* Given data
^^^^
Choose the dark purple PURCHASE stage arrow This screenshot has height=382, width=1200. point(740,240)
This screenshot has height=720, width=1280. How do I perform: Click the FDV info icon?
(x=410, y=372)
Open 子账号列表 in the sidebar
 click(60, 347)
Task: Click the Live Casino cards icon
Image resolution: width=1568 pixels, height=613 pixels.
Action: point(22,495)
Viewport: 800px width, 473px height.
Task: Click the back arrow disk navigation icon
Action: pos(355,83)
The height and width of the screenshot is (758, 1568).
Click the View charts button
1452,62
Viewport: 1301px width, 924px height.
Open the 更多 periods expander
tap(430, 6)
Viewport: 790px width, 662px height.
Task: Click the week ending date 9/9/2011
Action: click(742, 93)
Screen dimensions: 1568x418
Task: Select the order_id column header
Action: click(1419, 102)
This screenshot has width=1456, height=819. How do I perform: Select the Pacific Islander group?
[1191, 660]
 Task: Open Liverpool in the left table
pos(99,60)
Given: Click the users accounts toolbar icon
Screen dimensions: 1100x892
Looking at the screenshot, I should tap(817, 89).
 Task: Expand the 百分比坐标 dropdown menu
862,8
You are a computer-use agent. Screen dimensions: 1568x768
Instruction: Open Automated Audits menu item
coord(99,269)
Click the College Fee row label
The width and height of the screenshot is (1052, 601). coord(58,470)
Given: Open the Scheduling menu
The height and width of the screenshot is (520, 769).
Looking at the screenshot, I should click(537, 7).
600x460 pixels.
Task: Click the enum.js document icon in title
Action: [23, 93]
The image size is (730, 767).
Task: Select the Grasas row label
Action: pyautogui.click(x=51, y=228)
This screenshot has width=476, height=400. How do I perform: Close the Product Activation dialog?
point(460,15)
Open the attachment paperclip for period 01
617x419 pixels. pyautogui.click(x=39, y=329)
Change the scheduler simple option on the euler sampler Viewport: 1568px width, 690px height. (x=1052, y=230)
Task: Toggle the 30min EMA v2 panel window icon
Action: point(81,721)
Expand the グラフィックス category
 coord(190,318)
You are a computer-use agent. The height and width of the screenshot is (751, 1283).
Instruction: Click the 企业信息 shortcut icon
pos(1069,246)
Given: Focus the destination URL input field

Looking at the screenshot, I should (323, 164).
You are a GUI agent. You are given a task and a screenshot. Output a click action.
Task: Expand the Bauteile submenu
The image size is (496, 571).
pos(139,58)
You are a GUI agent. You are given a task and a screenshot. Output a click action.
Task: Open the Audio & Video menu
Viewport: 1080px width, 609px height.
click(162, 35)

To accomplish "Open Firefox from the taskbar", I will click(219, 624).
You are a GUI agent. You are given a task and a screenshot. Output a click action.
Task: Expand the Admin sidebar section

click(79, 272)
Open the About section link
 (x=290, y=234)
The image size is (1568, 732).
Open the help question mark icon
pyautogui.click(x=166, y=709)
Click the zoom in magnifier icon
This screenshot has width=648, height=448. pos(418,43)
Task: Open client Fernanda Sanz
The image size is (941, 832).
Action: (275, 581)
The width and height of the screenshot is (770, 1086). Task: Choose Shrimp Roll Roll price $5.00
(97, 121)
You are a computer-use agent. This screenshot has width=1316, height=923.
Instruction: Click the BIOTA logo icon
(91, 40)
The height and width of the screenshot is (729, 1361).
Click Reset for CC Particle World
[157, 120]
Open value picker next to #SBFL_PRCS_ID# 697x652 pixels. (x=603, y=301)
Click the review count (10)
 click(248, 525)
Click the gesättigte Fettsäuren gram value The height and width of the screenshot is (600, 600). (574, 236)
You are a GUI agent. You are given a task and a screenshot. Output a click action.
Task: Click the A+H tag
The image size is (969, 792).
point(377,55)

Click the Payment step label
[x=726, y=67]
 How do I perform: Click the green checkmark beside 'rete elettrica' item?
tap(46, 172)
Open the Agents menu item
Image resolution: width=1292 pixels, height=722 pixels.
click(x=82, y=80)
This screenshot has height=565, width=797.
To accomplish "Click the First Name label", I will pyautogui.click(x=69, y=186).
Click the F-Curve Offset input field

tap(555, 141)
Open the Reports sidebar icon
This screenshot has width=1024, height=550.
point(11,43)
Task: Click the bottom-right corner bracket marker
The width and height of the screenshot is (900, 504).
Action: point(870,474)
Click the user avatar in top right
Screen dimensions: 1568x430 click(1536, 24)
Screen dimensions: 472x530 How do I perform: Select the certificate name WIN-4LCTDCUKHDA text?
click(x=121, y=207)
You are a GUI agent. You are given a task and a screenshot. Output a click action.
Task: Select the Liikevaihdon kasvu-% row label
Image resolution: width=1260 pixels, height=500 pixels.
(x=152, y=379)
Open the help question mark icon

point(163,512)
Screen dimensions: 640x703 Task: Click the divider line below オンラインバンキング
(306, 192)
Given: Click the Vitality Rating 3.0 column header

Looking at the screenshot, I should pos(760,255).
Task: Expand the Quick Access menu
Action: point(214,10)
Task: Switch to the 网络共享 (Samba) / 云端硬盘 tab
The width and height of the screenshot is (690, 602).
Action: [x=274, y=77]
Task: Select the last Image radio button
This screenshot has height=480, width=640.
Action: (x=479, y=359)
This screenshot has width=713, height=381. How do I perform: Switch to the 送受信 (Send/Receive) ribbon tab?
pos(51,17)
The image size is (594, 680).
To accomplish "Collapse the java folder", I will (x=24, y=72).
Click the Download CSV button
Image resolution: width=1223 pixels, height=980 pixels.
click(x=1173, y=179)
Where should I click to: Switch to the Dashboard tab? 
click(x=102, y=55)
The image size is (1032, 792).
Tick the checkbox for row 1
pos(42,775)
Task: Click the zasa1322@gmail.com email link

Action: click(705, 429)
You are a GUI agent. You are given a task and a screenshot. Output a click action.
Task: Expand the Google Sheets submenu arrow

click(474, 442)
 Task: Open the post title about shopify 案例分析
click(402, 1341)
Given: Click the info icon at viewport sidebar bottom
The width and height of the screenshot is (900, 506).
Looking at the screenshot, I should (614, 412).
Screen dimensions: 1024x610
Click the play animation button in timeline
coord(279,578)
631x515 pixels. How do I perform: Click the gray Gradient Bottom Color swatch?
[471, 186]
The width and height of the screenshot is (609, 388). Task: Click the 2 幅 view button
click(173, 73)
^^^^
* What this task involves
Sift the data above for lines with "computer", then copy each one.

* Solved problem
You are a computer-use agent. Screen dimensions: 1568x768
You are a computer-use agent. The height and width of the screenshot is (751, 1283).
You are a computer-use agent. This screenshot has width=1316, height=923.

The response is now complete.